JOB — Could you reproduce all of the records below verbatim, with no changes to any line?

ENTRIES SUPPLIED —
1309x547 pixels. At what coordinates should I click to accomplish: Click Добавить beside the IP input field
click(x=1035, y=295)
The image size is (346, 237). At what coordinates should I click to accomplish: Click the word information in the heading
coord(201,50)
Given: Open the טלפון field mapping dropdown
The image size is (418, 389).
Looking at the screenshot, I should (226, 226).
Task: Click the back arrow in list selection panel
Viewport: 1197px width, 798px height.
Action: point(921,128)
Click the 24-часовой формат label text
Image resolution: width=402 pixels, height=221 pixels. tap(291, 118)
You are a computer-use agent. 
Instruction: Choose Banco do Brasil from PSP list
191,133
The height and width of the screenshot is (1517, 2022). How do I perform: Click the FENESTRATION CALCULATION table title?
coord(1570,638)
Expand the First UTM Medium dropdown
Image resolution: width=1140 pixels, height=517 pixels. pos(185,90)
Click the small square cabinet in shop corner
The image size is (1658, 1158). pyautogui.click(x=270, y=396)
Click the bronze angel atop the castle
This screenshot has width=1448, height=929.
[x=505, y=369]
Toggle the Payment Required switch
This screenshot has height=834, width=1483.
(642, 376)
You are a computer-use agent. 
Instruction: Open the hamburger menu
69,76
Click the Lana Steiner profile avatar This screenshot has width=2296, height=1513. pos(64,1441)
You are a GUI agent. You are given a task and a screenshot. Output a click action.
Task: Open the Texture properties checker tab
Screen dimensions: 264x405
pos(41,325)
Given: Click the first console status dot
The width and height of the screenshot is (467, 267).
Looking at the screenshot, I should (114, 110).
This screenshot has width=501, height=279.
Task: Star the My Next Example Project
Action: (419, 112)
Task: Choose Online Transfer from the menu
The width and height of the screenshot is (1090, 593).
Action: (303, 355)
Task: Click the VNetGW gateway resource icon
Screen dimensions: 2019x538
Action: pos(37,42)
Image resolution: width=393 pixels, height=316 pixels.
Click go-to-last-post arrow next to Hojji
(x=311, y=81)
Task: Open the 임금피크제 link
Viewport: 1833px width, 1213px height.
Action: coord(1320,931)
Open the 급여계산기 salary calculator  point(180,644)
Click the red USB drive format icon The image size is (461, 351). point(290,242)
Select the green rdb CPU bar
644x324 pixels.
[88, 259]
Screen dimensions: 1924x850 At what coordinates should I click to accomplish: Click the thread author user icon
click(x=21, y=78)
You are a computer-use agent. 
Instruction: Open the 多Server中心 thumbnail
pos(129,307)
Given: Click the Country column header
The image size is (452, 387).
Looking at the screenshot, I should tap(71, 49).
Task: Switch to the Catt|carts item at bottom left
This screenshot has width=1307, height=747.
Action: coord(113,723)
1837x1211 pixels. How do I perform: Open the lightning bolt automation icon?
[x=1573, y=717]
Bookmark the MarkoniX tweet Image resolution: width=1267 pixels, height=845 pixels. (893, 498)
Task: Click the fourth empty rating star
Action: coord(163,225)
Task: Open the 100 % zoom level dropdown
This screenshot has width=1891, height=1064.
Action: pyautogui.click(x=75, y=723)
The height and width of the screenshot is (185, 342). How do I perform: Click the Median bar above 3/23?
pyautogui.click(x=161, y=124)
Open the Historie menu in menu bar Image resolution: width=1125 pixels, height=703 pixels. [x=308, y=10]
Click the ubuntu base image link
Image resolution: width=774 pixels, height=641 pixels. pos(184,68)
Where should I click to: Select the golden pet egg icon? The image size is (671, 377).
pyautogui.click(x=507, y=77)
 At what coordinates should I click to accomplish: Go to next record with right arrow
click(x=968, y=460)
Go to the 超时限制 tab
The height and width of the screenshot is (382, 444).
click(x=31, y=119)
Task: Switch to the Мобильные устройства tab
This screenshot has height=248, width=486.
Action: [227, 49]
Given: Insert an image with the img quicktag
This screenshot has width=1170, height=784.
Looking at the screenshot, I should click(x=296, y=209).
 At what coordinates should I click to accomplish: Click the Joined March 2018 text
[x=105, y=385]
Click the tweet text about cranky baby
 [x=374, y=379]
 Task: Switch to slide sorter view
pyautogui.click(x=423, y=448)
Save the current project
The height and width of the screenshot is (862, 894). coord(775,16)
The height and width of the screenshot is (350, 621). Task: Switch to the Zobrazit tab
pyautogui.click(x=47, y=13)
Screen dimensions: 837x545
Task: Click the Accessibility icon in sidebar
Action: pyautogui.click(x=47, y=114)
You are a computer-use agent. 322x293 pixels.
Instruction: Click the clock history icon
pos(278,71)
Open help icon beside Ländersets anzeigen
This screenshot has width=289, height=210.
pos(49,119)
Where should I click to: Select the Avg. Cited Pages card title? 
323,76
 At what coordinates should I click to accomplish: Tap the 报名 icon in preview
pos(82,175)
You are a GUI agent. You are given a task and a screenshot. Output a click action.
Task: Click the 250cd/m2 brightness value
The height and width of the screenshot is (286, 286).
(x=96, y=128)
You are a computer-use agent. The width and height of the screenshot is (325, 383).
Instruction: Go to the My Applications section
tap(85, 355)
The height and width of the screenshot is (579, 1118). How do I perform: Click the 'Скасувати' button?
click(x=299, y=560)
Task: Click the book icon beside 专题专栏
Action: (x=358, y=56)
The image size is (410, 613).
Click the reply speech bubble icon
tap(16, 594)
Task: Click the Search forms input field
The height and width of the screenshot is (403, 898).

EXERCISE RESULT —
1309x547 pixels. At what coordinates should I click to accomplish: Click Добавить beside the IP input field
click(x=1035, y=295)
The image size is (346, 237). At what coordinates should I click to accomplish: Click the word information in the heading
coord(201,50)
Given: Open the טלפון field mapping dropdown
The image size is (418, 389).
Looking at the screenshot, I should (226, 226).
Task: Click the back arrow in list selection panel
Viewport: 1197px width, 798px height.
Action: point(921,128)
Click the 24-часовой формат label text
Image resolution: width=402 pixels, height=221 pixels. tap(291, 118)
You are a computer-use agent. 
Instruction: Choose Banco do Brasil from PSP list
191,133
The height and width of the screenshot is (1517, 2022). How do I perform: Click the FENESTRATION CALCULATION table title?
coord(1570,638)
Expand the First UTM Medium dropdown
Image resolution: width=1140 pixels, height=517 pixels. pos(185,90)
Click the small square cabinet in shop corner
The image size is (1658, 1158). pyautogui.click(x=270, y=396)
Click the bronze angel atop the castle
This screenshot has width=1448, height=929.
[x=505, y=369]
Toggle the Payment Required switch
This screenshot has height=834, width=1483.
(642, 376)
You are a computer-use agent. 
Instruction: Open the hamburger menu
69,76
Click the Lana Steiner profile avatar This screenshot has width=2296, height=1513. pos(64,1441)
You are a GUI agent. You are given a task and a screenshot. Output a click action.
Task: Open the Texture properties checker tab
Screen dimensions: 264x405
pos(41,325)
Given: Click the first console status dot
The width and height of the screenshot is (467, 267).
Looking at the screenshot, I should (114, 110).
This screenshot has width=501, height=279.
Task: Star the My Next Example Project
Action: (419, 112)
Task: Choose Online Transfer from the menu
The width and height of the screenshot is (1090, 593).
Action: (303, 355)
Task: Click the VNetGW gateway resource icon
Screen dimensions: 2019x538
Action: pos(37,42)
Image resolution: width=393 pixels, height=316 pixels.
Click go-to-last-post arrow next to Hojji
(x=311, y=81)
Task: Open the 임금피크제 link
Viewport: 1833px width, 1213px height.
Action: coord(1320,931)
Open the 급여계산기 salary calculator  point(180,644)
Click the red USB drive format icon The image size is (461, 351). point(290,242)
Select the green rdb CPU bar
644x324 pixels.
[88, 259]
Screen dimensions: 1924x850 At what coordinates should I click to accomplish: Click the thread author user icon
click(x=21, y=78)
You are a computer-use agent. 
Instruction: Open the 多Server中心 thumbnail
pos(129,307)
Given: Click the Country column header
The image size is (452, 387).
Looking at the screenshot, I should tap(71, 49).
Task: Switch to the Catt|carts item at bottom left
This screenshot has width=1307, height=747.
Action: coord(113,723)
1837x1211 pixels. How do I perform: Open the lightning bolt automation icon?
[x=1573, y=717]
Bookmark the MarkoniX tweet Image resolution: width=1267 pixels, height=845 pixels. (893, 498)
Task: Click the fourth empty rating star
Action: coord(163,225)
Task: Open the 100 % zoom level dropdown
This screenshot has width=1891, height=1064.
Action: pyautogui.click(x=75, y=723)
The height and width of the screenshot is (185, 342). How do I perform: Click the Median bar above 3/23?
pyautogui.click(x=161, y=124)
Open the Historie menu in menu bar Image resolution: width=1125 pixels, height=703 pixels. [x=308, y=10]
Click the ubuntu base image link
Image resolution: width=774 pixels, height=641 pixels. pos(184,68)
Where should I click to: Select the golden pet egg icon? The image size is (671, 377).
pyautogui.click(x=507, y=77)
 At what coordinates should I click to accomplish: Go to next record with right arrow
click(x=968, y=460)
Go to the 超时限制 tab
The height and width of the screenshot is (382, 444).
click(x=31, y=119)
Task: Switch to the Мобильные устройства tab
This screenshot has height=248, width=486.
Action: [227, 49]
Given: Insert an image with the img quicktag
This screenshot has width=1170, height=784.
Looking at the screenshot, I should click(x=296, y=209).
 At what coordinates should I click to accomplish: Click the Joined March 2018 text
[x=105, y=385]
Click the tweet text about cranky baby
 [x=374, y=379]
 Task: Switch to slide sorter view
pyautogui.click(x=423, y=448)
Save the current project
The height and width of the screenshot is (862, 894). coord(775,16)
The height and width of the screenshot is (350, 621). Task: Switch to the Zobrazit tab
pyautogui.click(x=47, y=13)
Screen dimensions: 837x545
Task: Click the Accessibility icon in sidebar
Action: pyautogui.click(x=47, y=114)
You are a computer-use agent. 322x293 pixels.
Instruction: Click the clock history icon
pos(278,71)
Open help icon beside Ländersets anzeigen
This screenshot has width=289, height=210.
pos(49,119)
Where should I click to: Select the Avg. Cited Pages card title? 
323,76
 At what coordinates should I click to accomplish: Tap the 报名 icon in preview
pos(82,175)
You are a GUI agent. You are given a task and a screenshot. Output a click action.
Task: Click the 250cd/m2 brightness value
The height and width of the screenshot is (286, 286).
(x=96, y=128)
You are a computer-use agent. The width and height of the screenshot is (325, 383).
Instruction: Go to the My Applications section
tap(85, 355)
The height and width of the screenshot is (579, 1118). How do I perform: Click the 'Скасувати' button?
click(x=299, y=560)
Task: Click the book icon beside 专题专栏
Action: (x=358, y=56)
The image size is (410, 613).
Click the reply speech bubble icon
tap(16, 594)
Task: Click the Search forms input field
The height and width of the screenshot is (403, 898).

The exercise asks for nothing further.